- [What you have to do] Begin with the line holding "Task: Click the export grades (导出成绩) icon", then print every line after it through the end of the data, exactly and with nothing added.

━━━━━ Input data ━━━━━

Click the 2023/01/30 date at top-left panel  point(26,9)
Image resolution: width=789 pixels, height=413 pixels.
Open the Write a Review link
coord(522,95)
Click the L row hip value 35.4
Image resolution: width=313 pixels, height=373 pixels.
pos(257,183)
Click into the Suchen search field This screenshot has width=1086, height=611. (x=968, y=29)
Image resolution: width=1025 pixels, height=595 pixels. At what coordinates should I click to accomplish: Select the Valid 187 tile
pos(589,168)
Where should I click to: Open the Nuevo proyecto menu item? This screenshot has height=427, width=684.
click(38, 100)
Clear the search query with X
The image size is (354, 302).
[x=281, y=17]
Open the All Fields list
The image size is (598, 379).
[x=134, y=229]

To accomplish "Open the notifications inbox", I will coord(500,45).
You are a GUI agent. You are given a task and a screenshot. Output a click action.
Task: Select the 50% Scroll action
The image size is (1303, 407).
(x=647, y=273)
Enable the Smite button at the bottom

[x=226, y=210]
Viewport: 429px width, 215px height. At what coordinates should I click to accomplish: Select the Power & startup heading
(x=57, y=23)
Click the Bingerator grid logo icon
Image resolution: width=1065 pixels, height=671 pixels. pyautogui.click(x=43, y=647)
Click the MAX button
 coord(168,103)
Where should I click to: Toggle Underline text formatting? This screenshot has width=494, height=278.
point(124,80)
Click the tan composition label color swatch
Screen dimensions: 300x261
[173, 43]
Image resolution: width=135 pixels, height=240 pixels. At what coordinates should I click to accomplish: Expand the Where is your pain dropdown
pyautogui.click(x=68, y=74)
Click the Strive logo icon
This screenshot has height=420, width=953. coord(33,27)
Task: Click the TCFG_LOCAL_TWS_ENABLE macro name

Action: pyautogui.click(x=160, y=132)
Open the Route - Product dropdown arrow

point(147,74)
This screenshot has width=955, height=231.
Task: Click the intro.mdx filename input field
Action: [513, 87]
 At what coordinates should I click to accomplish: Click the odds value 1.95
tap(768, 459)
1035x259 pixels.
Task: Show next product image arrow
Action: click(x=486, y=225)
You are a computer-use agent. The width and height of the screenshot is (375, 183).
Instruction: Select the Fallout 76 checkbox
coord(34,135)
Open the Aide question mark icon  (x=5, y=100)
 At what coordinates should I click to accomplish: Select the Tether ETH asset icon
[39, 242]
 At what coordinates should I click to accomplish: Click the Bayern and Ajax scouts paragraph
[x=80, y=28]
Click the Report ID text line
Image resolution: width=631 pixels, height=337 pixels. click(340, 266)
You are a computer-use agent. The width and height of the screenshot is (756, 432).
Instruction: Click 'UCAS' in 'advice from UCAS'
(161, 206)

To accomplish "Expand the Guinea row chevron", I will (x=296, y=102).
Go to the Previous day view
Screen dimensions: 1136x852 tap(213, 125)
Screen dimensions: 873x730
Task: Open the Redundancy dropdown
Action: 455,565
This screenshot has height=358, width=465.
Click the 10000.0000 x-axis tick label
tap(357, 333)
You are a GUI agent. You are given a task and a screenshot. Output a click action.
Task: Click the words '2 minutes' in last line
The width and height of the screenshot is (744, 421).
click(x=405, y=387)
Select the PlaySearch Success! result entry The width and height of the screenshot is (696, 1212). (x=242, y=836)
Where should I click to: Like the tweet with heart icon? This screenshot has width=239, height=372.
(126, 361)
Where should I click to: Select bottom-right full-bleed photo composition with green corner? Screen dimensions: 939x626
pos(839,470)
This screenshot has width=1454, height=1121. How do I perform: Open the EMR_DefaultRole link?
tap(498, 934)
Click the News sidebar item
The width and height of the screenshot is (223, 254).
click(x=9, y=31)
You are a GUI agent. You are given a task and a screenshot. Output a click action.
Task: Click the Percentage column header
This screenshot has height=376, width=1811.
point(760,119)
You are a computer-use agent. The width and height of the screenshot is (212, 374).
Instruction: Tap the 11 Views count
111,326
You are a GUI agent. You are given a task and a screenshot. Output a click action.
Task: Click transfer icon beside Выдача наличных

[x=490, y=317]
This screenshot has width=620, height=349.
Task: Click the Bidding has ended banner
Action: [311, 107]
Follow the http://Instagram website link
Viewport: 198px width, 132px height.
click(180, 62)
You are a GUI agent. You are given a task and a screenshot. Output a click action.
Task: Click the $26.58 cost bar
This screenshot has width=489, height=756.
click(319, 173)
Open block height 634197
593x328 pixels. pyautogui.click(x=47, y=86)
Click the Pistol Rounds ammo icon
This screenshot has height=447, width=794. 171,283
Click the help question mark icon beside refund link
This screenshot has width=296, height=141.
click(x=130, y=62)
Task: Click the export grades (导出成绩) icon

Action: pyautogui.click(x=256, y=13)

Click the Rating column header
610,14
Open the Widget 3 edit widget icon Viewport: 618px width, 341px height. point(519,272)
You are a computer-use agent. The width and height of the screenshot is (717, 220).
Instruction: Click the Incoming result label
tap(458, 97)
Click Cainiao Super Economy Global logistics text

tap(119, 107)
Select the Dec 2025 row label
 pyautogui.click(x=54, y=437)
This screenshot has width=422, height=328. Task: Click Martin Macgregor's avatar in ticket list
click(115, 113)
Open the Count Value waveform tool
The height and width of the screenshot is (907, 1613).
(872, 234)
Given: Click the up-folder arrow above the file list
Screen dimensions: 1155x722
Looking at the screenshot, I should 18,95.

━━━━━

- [Response area]
Task: Click the export grades (导出成绩) icon

Action: pyautogui.click(x=256, y=13)

Click the Rating column header
610,14
Open the Widget 3 edit widget icon Viewport: 618px width, 341px height. point(519,272)
You are a computer-use agent. The width and height of the screenshot is (717, 220).
Instruction: Click the Incoming result label
tap(458, 97)
Click Cainiao Super Economy Global logistics text

tap(119, 107)
Select the Dec 2025 row label
 pyautogui.click(x=54, y=437)
This screenshot has width=422, height=328. Task: Click Martin Macgregor's avatar in ticket list
click(115, 113)
Open the Count Value waveform tool
The height and width of the screenshot is (907, 1613).
(872, 234)
Given: Click the up-folder arrow above the file list
Screen dimensions: 1155x722
Looking at the screenshot, I should 18,95.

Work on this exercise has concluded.